Well, as we all know, this was not the end of Genocide in the 20th
Century as the Armenian massacres were used as a blueprint for Hitler's
Third Reich. Recently the Rwandan and the Yugoslavian genocides
used the same efficient methods in order to subjugate and obliterate
an entire group of people.
Hitler's attitude established a directly historical connection
between the Jewish Holocaust and the Armenian Genocide, demonstrating
that the first genocide of the century was a precursor of worse
to come in the century.
Hitler incredibly referred to the extermination of the Armenians
as a laudable event, an example to emulate, and a historical model.
As for the Nazi's genocide of the Jews, Gypsies, and Catholics and
homosexuals, they even killed their own retarded children.
The Armenian Genocide has been called the forgotten genocide.
But it is not the only forgotten genocide.
The Rwandan Genocide, in which an estimated one million people
died was largely ignored by most of the world.

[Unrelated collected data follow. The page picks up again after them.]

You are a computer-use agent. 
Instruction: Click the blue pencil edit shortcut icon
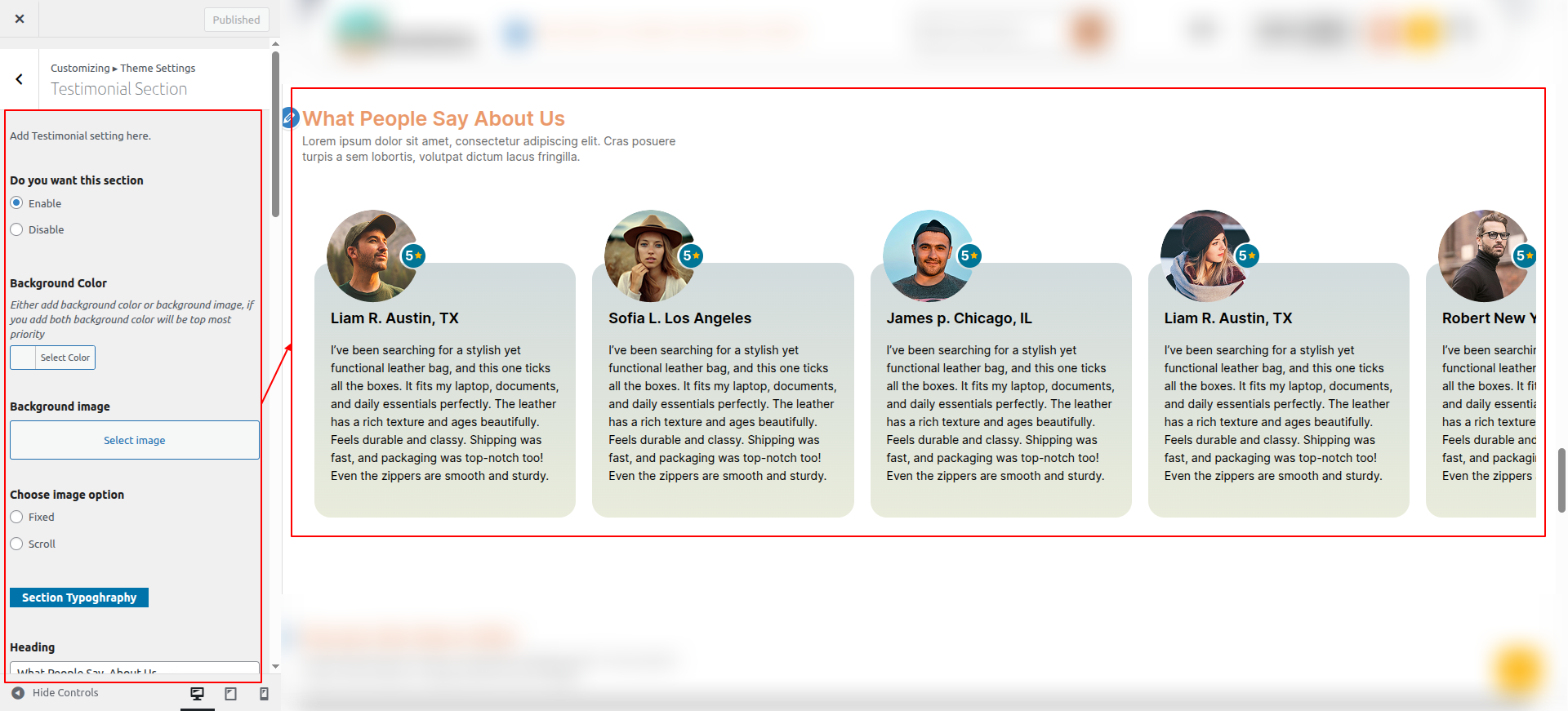[x=290, y=118]
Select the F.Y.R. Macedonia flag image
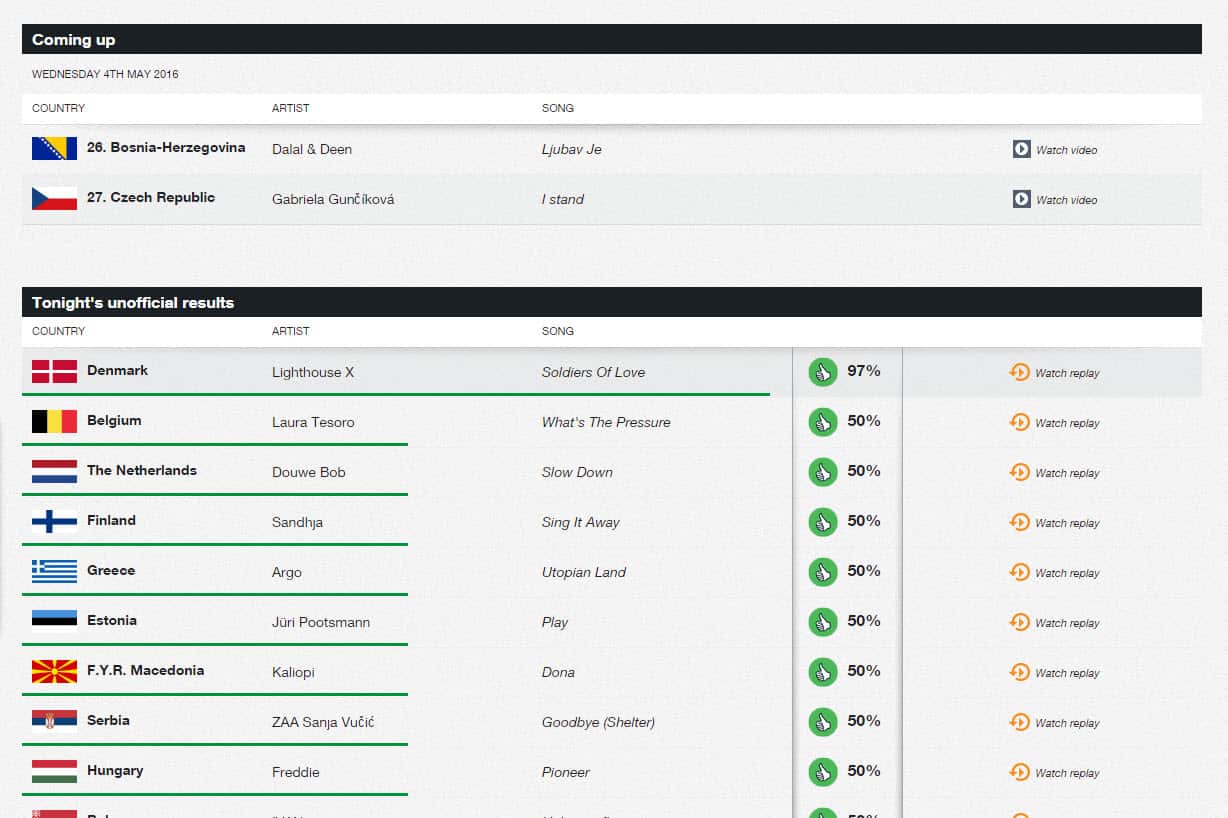 (x=54, y=672)
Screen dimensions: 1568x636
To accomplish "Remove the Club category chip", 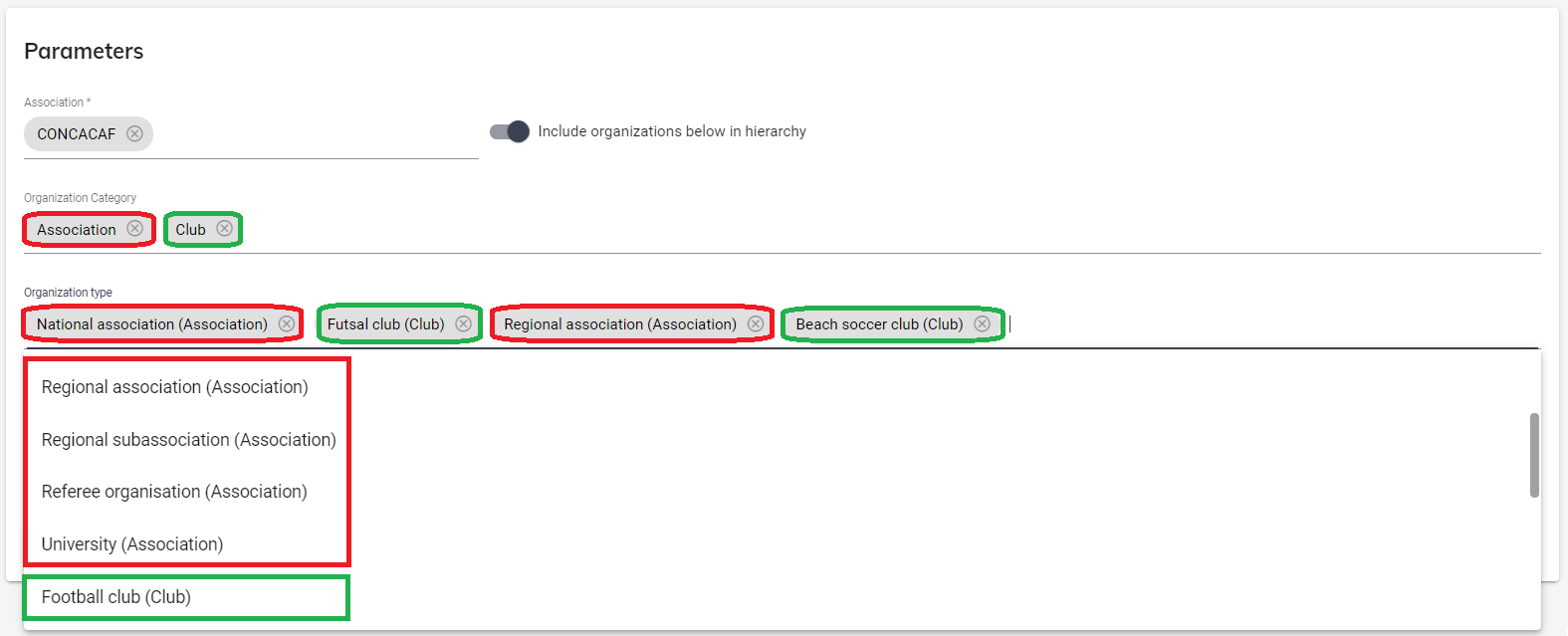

And the United States
could have prevented it and instead, for political reasons, chose
to do nothing. In fact, we now know that the Clinton Administration
actively fought to ensure that nothing would be done.
The same activism to "not be involved" occurred in Srebrenica in
1995 when the Uniterd Nations surrendered 30,000 Bosnian Muslims
to the Serbian Army knowing that they would be slaughtered.
Crimes against humanity are being committed as we speak in Tibet,
Sierra Leone, and Democratic Republic of Congo. And the world does
nothing.
What right does any one of us have to ignore what happened to the
Armenians?
As I look around this room of different ethnic groups, different
religions, and different races, I'm reminded of the words attributed
to Martin Niemoller .
In Germany they came first for the Communists, and I didn't speak
because I wasn't a Communist. Then they came for the Jews, and I
didn't speak up because I wasn't a Jew.
Then they came for the trade unionists, and I didn't speak up because
I wasn't a trade unionist. Then they came for the Catholics, and
I didn't speak up because I was a Protestant. Then they came for
me, and by that time no one was left to speak up.
Thank you Mr. Chairman.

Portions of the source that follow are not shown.